§ Text provided:
Parallel program complex
for simulation of 3D problems of continuous media dynamics

Authors: Prof. Boris N. Chetverushkin, Dr. Ilya V. Abalakin, Dr. Tatiana K. Kozubskaya,
Dr. Eugene V. Shilnikov, Dr. Mikhail A. Shoomkov
E-mails: shiva@imamod.ru, tata@imamod.ru

     

Introduction

 

Numerical Algorithm

 

Parallel Implementation

 

Results of Test Problem Simulation

 

Comparison of Different Computer Systems

 

References


Introduction.
The problem is extremely actual for modern aerospace applications of detailed investigation of the oscillating regimes in transsonic and supersonic viscous gas flows over various bodies. Under certain freestream conditions such flows may be characterized by regular self-induced pressure oscillations. Their frequency, amplitude and harmonic properties depend upon the body geometry and external flow conditions. It is possible that these pulsations may have a destructive influence upon mechanical properties of the different aircraft parts especially in the resonant case. From mathematical point of view such 3D problems are quite difficult for numerical simulation and are a subject of interest for many scientific laboratories. The program package for the simulation of such problems is developped in our Institute. It is designed for using on high performance multiprocessor computer systems.

§ Source data:

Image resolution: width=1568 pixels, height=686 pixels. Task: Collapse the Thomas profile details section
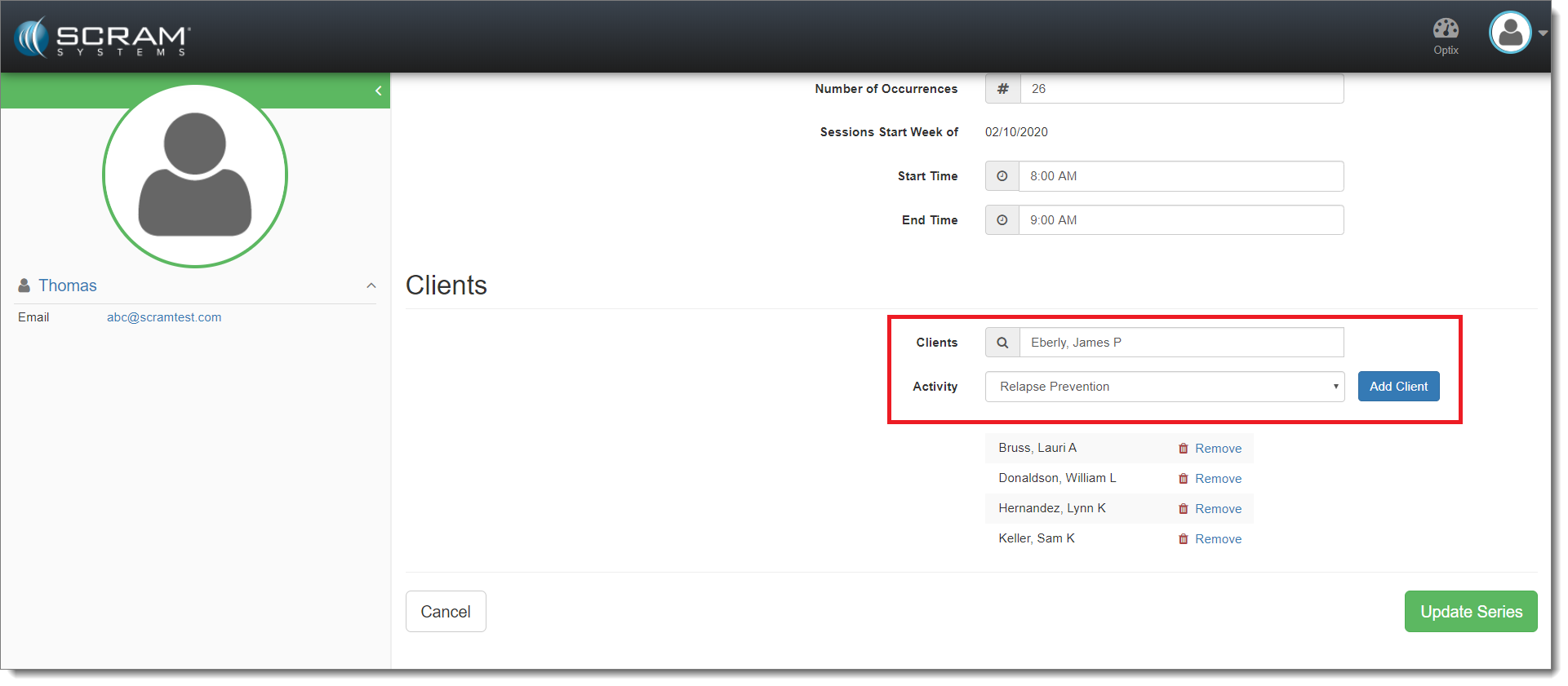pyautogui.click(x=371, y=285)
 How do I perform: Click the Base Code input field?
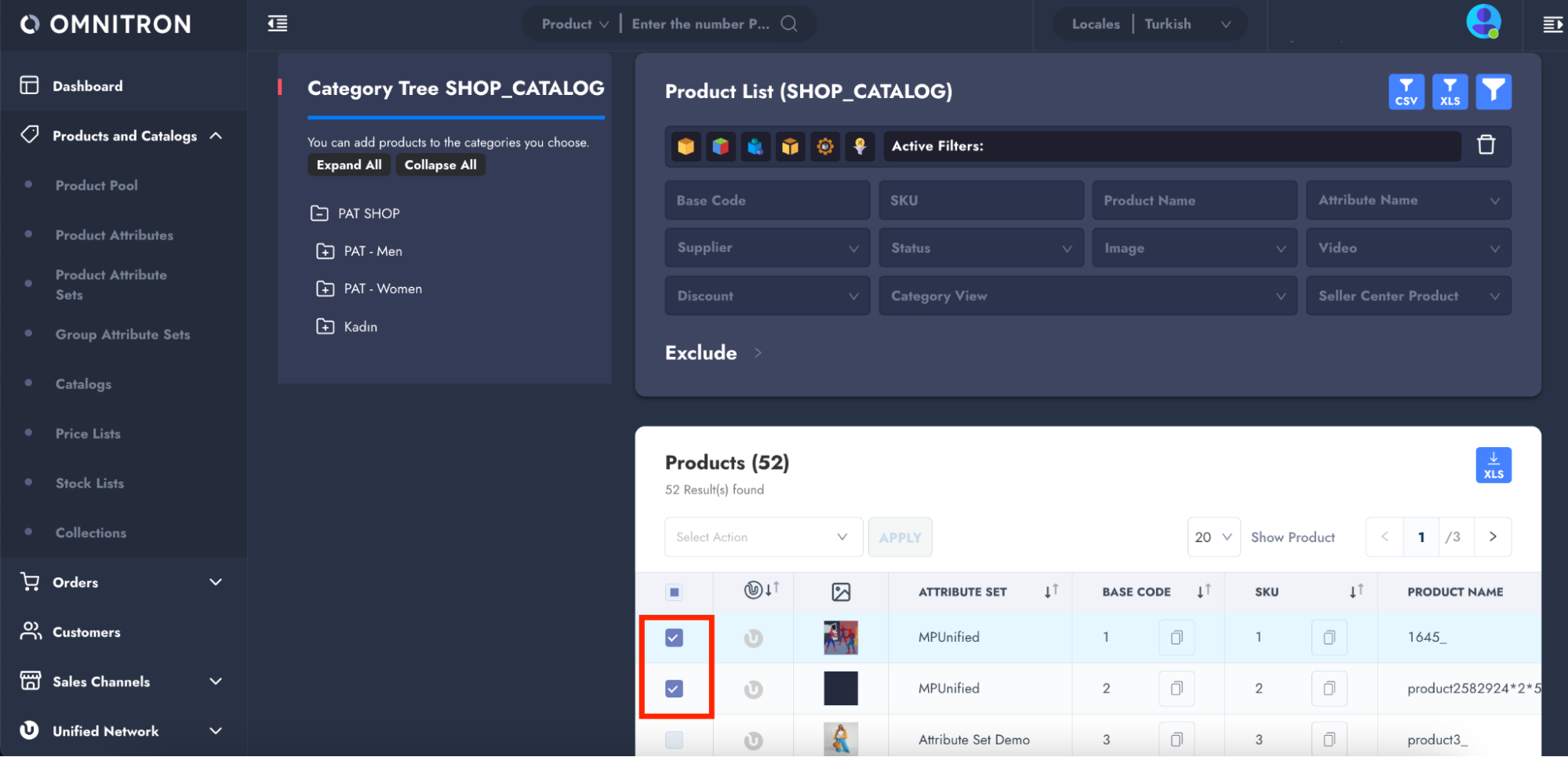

§ Assignment:
Continue the page on the parallel program complex for simulating 3D continuous media dynamics, picking up after its final sentence.

§ Result of the exercise:
Making choice of numerical method we have to take into account the fact that to predict a detailed structure of unsteady viscous compressible gas flow we need to use high performance parallel computer systems. The opinion is widely spread that for viscous gas flow simulation we have to use only implicit schemes because of their good stability properties. When modeling the stationary problems we usually don't interested in the details of stabilization process. So it is naturally to use some implicit scheme which permits the program to run with large time step. In the case of essentially unsteady flow, especially for oscillating regimes, we have to receive detailed information about high frequency pulsations of gas dynamic parameters. This fact limits the time step acceptable for the difference scheme by the accuracy requirements. For many interesting problems these limitations neutralize the advantages of implicit schemes. So for such problems the explicit difference schemes seem to be preferable because of their simplicity for program realization, especially for parallel implementation. For this reason one of the explicit versions of original algorithms named kinetically consistent finite difference (KCFD) schemes (see [1]) was selected for numerical simulation of essentially unsteady viscous gas flows.

Numerical Algorithm.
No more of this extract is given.